The idea has appeal, to be sure; anyone familiar with the Russian system can only shudder at how they accumulated those riches. But we’ve allowed them to invest in our country for a long time now without asking too many questions, while our own industrialists labour under things like the Foreign Corrupt Practices Act.

The problem, however, runs deeper than that. Let’s start by observing that the United States has seized the assets of belligerent powers in the past, and I’ll use as an example the one everybody loves to hate: Nazi Germany. I’ll point out a couple of examples that touched Vulcan in one way or another.

A Link-Belt 520 driving closed-ended pipe pile, Cincinnati, OH, 1978. The technology for these hammers was first seized from the Germans during World War II.

The first is shown above: the Link-Belt diesel. The Germans developed the diesel hammer during the 1920’s and 1930’s, using it themselves during World War II. At the end of the conflict the US seized the rights and information to the technology and it was developed into the first US manufactured diesel hammer by the Syntron concern; later it was manufactured by the Link-Belt crane manufacturer and after that by International Construction Equipment. (Vulcan would have done well to imitate it, as it proved with the IC-65 hammer.)

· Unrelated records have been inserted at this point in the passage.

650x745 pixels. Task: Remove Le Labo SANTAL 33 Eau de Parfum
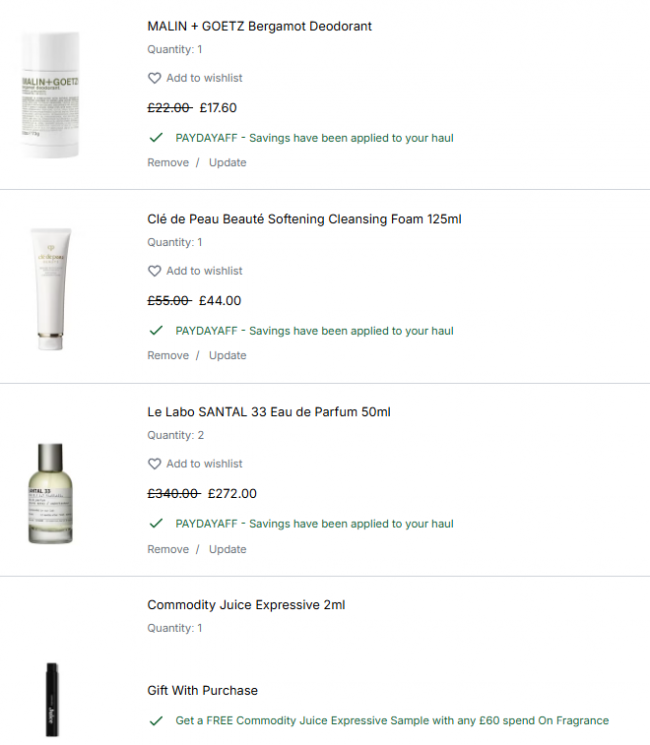click(168, 549)
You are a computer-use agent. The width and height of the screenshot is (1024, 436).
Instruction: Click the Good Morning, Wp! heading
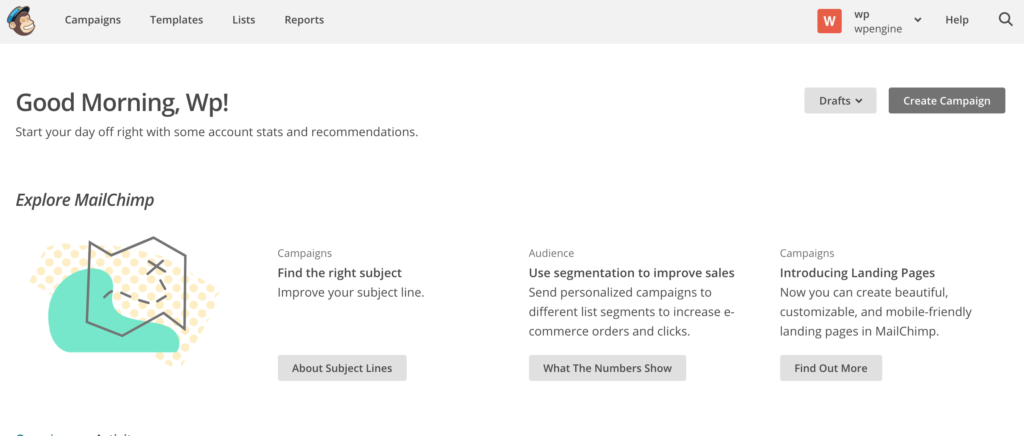(x=129, y=102)
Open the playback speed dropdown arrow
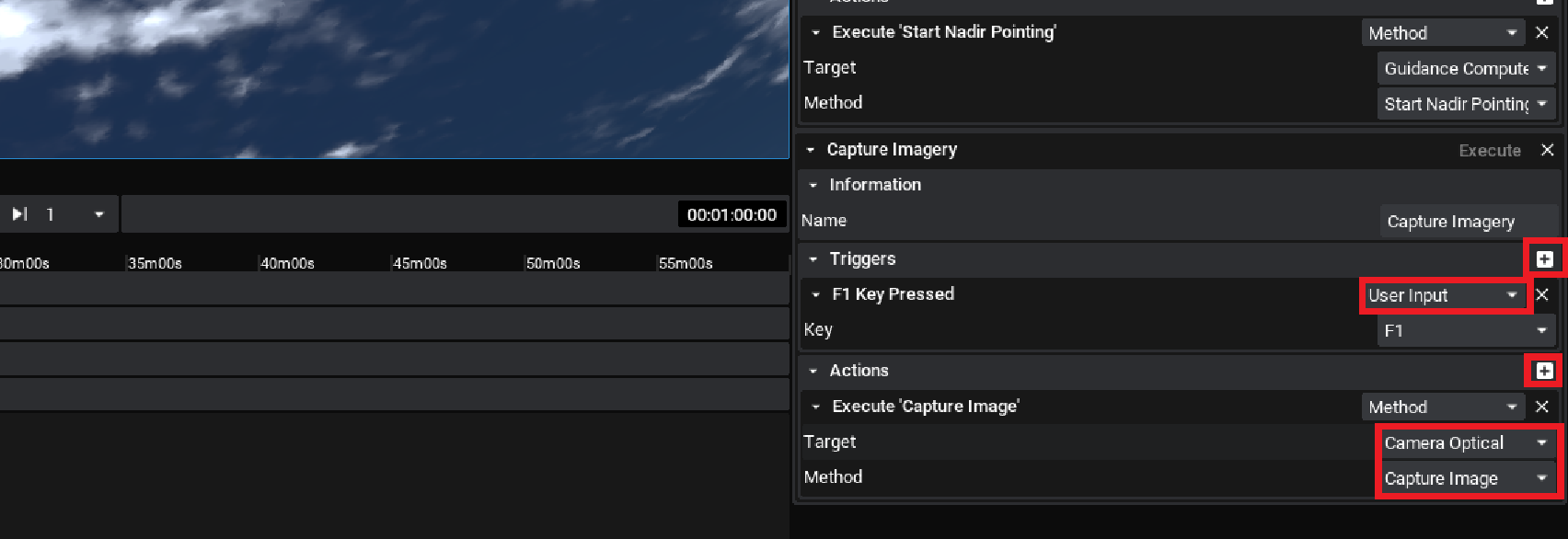1568x539 pixels. [x=98, y=215]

The second is shown at the right: a page from the well-known mathematics reference book entitled Tables of Functions with Formulas and Curves by Eugene Jahnke and Fritz Emde. This unique book got many an advanced mathematician though some difficult problems. It was seized as war property and published for the benefit of the Allies in their development of weapons and other technology to fight the Germans. An example of plots of Bessel Functions is shown; it’s useful in Vulcan’s business, as was demonstrated in the thesis Closed Form Solution of the Wave Equation for Piles.

There’s one important difference: we had actually declared war against Germany (and Italy and Japan…) Vulcan as a corporation and the Warrington family were an integral part of that response. We seized those and many other assets subsequent to that declaration. We haven’t declared war against any one since: not Vietnam (Korea was a “police action,”) not Afghanistan, not Iraq, and certainly now not against Russia.

In the absence of that, I find the legal basis for this seizure on a broad basis very tenuous. One reason the United States has achieved what it has is that it is a country with a legal system that at least attempts to stick by the rules. Vulcan found the legal system to be complicated and expensive, whether that be the tax code, product liability, employee law, labour law, or whatever part of the legal system it came in contact with. A corporation could not survive for 115 years the way Vulcan did in an environment which did otherwise.

If we jettison in this way the “rule of law” for reasons which may seem to be justified at the time, we’ve thrown away another advantage of our system. People from the outside will be reluctant to invest or own property in our country, and they will take their money elsewhere, to our detriment.

If we really want resources from oligarchs to support this war effort, we need to start with our own–whose wealth dwarfs just about everyone else’s–and have them demonstrate their patriotism rather than just sitting back and expecting ours as an entitlement.